I like to think of myself as a careful and methodical thinker. I’m big on gathering evidence and analyzing data. I take a while to arrive at an opinion, and then I hold to it rather loosely as new information becomes available.

Over time I came to the opinion that a strike was inevitable and unavoidable. Teamster demands, though not unreasonable, seemed audaciously ambitious. National negotiations seemed to stall out of the gates. An unstoppable force would meet an immovable object.

But things started to turn. Teamster leadership held the company accountable for finalizing the supplemental agreements. Then UPS began responding favorably to the non-economic proposals put forward by the union.

At latest count, there are 43 tentative agreements in place without a single concession from workers. The decision to install air conditioning in new delivery vehicles made a splash across the national media landscape, and deservedly so, but it was just the beginning of a long list of changes and improvements the company has agreed to.

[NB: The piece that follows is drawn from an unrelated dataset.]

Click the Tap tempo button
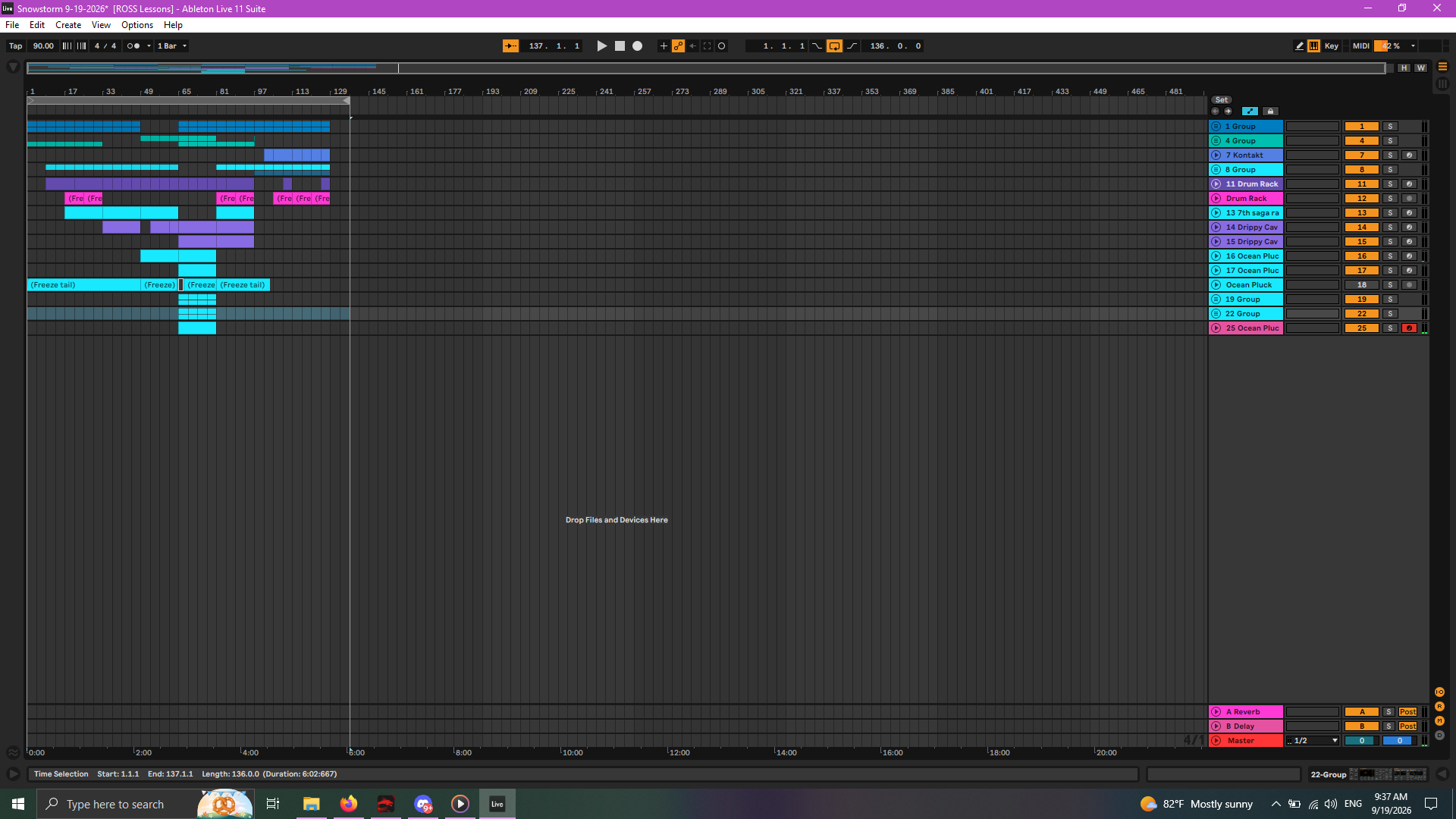This screenshot has width=1456, height=819. coord(15,46)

The union has yet to see agreement on any of its economic proposals. It’s possible that the company may dig in against higher wages or more full-time opportunities, against eliminating private contractors and subcontractors, or the two-tier system of drivers, or against recognizing Martin Luther King, Jr., Day and Juneteenth as paid holidays. It’s possible. But I doubt it.

The strike authorization vote helped me see that the company knows it’s boxed-in (see what I did there?) A strike of any length would be a crippling financial blow and a public relations fiasco, not to mention a hellscape scenario for the entire economy. And now it knows that its Teamsters will get the deal we want or we will walk out.

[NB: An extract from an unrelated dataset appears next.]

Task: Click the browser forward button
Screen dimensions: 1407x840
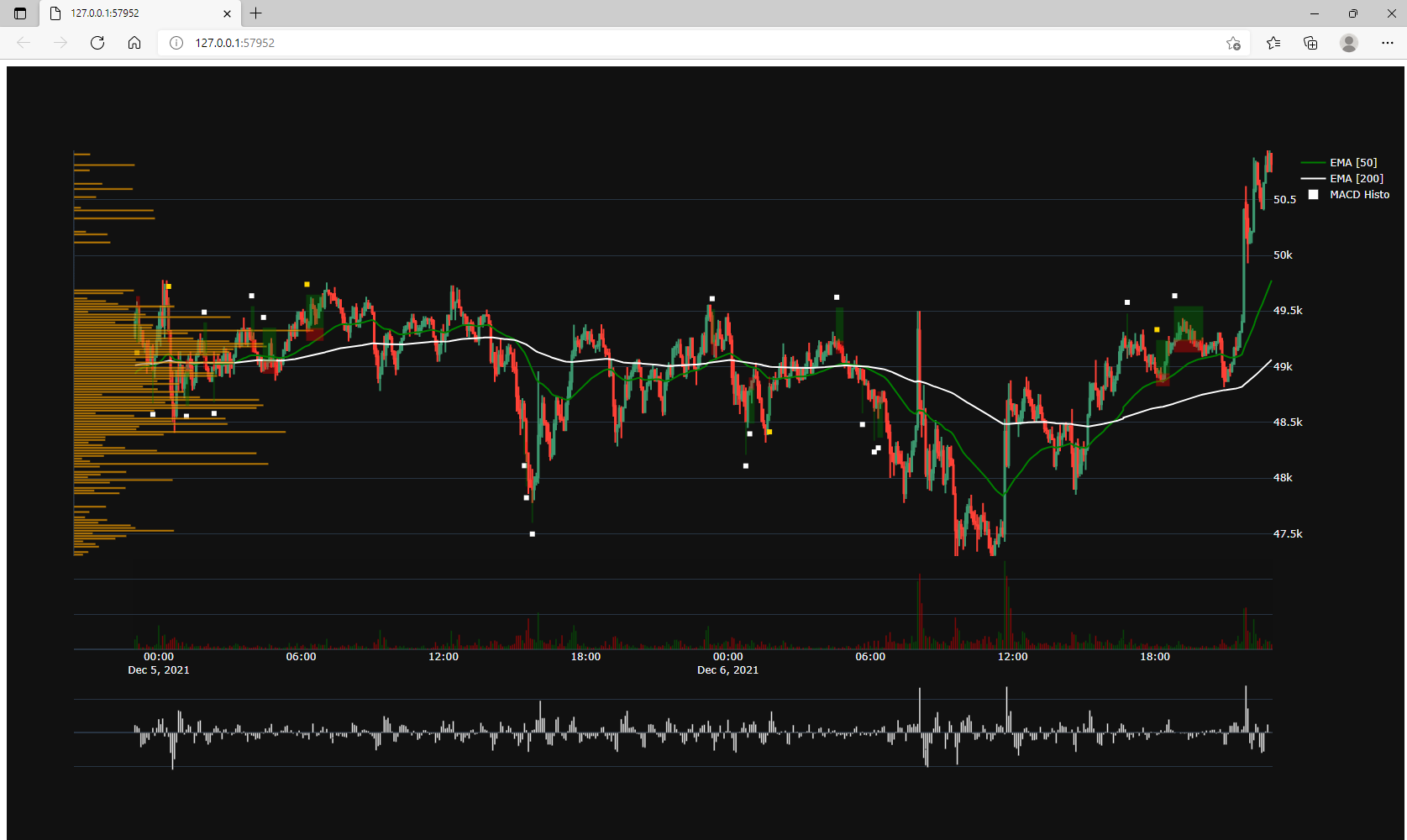Action: point(60,43)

The company’s only way forward is to meet its Teamsters where we are. It can claim that it was never an us-versus-them, that it was always looking for a win-win, and that it knew all along that doing right by its people was good for the bottom line.

UPS can put whatever positive spin it wants on it. But we all know that without the credible threat of a strike, the company would not have to listen to any of us.

3 replies on “I just voted to authorize a strike at UPS. Now I don’t think one will actually happen.”

1. I did see what you did there.. 🙂
2. I’m trying to be a more conscious consumer in general, and your writing has contributed to that.. thanks for putting your ideas out there!

That’s so great to hear, Shannon! I know it isn’t easy. We all live lives full of overwhelm, so taking the path of least resistance feels like a defensive survival strategy much of the time. I’m honored that you took the time to read and comment! Part of me wishes there would be a strike, if only because it would make for excellent blog material 🙂 But be careful for what you wish for, right?? Thanks again, and I hope you keep reading!!

This was a fascinating insight into some thing that has only been textbook level reality. I love the images of the texting requests for a phone tree and the picture of the voting booth. It makes the concept of labor relations understandable, and I hope that by now you have been grounded some improvements… Though I’m not sure how long it takes for the whole bargaining to be finished.

There is a mythic quality with all the symbols here. I really love the the big fish and many little fishes poster. It reminds me of the truth that unity and purpose can bring, as well as the excellent movie finding Nemo.

Thank you so much for your work detailing all of this. It’s really a joy to read.